▸ **PROBLEM DESCRIPTION**:
Copy out, word for word, every line from the one containing "Locate an element on the screen. Image" down to the one containing "The height and width of the screenshot is (854, 855).", both included, and nothing else.

===============

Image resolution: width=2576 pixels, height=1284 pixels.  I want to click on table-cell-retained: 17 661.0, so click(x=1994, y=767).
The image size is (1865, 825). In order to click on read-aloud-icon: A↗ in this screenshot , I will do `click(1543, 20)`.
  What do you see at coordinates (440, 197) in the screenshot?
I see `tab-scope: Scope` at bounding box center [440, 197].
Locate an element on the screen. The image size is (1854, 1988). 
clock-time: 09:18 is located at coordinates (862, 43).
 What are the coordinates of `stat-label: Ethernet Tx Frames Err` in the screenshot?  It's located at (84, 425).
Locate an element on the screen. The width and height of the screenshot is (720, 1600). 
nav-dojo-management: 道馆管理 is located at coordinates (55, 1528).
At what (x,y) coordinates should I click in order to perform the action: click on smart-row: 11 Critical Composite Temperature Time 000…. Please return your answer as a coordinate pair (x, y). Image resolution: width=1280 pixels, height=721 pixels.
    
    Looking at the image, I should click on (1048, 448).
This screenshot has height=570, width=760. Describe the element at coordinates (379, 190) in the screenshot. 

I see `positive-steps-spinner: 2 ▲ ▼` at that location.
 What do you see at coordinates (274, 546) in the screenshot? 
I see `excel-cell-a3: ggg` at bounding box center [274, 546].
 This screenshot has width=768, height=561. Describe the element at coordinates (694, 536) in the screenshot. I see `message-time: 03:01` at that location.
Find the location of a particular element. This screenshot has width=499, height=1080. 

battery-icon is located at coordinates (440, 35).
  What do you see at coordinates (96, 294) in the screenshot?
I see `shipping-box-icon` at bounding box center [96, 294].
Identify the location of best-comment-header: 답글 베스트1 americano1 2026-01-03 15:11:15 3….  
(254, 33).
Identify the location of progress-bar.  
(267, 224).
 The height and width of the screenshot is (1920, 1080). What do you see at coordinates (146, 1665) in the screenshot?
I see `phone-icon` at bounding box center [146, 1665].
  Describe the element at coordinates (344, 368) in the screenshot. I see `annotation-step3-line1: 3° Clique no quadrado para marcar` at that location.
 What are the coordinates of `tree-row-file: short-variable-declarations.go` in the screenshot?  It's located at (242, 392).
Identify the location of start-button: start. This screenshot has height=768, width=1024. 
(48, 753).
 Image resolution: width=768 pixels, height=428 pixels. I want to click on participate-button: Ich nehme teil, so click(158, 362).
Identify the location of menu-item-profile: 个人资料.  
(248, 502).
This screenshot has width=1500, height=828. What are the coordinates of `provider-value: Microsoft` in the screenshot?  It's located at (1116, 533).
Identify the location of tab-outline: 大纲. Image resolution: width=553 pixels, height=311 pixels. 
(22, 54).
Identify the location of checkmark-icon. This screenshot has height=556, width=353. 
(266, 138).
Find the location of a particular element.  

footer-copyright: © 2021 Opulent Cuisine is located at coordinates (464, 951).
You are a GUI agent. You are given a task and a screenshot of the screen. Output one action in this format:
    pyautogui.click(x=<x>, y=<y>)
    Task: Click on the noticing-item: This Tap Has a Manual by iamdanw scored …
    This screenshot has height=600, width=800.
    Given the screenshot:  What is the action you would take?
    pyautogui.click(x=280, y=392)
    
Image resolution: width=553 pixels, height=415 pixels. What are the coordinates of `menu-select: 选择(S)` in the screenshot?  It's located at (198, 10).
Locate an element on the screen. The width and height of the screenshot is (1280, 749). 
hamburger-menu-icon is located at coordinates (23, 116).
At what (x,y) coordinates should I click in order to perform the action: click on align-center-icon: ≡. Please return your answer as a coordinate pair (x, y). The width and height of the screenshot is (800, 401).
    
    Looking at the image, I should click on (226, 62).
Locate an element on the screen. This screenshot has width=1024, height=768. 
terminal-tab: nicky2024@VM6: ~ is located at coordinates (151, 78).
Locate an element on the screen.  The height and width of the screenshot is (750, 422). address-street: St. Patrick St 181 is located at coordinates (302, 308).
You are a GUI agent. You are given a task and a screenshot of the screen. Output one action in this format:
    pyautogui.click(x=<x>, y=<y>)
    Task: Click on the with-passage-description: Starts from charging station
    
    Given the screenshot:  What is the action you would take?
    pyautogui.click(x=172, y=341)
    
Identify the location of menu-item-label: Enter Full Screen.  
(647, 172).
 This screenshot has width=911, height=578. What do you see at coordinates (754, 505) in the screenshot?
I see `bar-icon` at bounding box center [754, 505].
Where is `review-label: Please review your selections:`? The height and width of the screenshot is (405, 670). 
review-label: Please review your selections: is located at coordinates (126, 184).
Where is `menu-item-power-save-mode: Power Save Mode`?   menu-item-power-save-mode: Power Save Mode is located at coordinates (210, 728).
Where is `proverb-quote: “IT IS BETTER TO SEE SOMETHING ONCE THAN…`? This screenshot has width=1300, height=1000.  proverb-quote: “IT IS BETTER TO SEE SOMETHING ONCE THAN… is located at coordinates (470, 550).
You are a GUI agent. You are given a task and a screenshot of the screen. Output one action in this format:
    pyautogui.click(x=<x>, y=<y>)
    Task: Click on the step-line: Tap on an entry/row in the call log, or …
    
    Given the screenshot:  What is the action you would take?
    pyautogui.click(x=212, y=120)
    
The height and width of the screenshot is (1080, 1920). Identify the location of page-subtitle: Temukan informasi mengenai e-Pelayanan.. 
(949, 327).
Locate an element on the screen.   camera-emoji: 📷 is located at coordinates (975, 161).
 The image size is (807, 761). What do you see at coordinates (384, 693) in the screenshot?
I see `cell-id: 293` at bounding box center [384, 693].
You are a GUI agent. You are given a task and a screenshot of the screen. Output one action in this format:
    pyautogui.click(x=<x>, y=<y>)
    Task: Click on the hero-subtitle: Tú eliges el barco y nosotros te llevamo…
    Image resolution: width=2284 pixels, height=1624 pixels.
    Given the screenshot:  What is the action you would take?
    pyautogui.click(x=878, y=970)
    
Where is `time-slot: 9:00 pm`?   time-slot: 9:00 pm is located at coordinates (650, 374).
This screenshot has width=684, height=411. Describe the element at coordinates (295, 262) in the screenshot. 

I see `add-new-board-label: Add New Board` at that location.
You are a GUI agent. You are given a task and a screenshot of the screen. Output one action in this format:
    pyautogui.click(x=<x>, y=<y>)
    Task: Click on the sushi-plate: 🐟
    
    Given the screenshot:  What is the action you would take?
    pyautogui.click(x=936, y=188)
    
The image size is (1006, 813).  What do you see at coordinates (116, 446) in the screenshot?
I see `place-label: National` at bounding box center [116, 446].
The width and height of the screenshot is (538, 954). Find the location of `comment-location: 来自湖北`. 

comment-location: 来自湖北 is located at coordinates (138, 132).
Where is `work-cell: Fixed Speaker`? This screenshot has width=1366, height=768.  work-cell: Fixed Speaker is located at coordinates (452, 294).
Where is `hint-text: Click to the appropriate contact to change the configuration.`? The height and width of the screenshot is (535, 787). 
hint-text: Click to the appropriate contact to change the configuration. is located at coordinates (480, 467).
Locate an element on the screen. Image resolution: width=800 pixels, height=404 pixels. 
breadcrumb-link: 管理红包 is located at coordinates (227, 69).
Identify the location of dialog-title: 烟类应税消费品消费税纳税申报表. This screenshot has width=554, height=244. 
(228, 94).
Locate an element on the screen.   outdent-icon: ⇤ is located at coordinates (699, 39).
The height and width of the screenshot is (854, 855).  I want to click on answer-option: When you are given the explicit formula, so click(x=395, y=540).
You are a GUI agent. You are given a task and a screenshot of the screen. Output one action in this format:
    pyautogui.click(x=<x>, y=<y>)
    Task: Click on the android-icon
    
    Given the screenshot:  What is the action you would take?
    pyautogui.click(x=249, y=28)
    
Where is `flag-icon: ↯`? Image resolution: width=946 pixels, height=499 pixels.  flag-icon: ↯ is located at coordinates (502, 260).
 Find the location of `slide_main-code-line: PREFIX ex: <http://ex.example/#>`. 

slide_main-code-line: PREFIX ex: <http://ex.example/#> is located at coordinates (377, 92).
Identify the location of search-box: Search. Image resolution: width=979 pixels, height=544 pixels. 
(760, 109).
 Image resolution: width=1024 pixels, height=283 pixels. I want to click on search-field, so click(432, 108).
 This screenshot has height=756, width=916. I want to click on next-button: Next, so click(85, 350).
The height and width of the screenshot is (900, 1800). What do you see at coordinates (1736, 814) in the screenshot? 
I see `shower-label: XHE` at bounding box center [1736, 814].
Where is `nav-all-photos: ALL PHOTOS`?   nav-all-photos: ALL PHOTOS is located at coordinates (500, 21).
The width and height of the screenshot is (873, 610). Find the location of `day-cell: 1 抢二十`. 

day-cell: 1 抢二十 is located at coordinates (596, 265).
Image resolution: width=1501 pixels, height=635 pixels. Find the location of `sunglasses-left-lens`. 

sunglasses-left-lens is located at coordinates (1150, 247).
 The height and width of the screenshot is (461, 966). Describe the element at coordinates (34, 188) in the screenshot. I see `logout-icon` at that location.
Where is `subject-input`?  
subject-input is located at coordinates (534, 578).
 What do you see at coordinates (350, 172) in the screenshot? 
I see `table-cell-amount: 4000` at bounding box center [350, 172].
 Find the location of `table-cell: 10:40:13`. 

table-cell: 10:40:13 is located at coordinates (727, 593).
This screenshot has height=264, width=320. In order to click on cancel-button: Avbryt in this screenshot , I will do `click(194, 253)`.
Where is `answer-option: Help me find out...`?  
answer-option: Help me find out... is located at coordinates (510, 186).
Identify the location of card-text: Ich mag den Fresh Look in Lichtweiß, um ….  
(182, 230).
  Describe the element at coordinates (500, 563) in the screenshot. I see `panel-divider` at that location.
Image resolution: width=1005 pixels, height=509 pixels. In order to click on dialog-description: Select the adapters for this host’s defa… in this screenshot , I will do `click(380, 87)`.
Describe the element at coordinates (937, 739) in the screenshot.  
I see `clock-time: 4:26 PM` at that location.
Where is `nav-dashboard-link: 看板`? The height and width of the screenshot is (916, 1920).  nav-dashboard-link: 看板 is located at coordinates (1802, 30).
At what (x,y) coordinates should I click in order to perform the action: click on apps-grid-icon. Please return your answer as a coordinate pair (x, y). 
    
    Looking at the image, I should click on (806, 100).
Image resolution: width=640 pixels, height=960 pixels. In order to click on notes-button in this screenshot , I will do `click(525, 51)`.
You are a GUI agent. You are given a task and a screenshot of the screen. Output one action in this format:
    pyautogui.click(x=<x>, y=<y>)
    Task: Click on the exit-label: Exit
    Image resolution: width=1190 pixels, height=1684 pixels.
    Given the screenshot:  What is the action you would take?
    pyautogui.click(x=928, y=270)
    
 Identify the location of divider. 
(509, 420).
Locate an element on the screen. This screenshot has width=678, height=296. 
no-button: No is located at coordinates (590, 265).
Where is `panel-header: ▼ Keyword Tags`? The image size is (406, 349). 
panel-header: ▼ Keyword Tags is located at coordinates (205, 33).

===============

▸ **THE COMPLETED TASK**:
Locate an element on the screen. Image resolution: width=800 pixels, height=404 pixels. 
breadcrumb-link: 管理红包 is located at coordinates (227, 69).
Identify the location of dialog-title: 烟类应税消费品消费税纳税申报表. This screenshot has width=554, height=244. 
(228, 94).
Locate an element on the screen.   outdent-icon: ⇤ is located at coordinates (699, 39).
The height and width of the screenshot is (854, 855).  I want to click on answer-option: When you are given the explicit formula, so click(x=395, y=540).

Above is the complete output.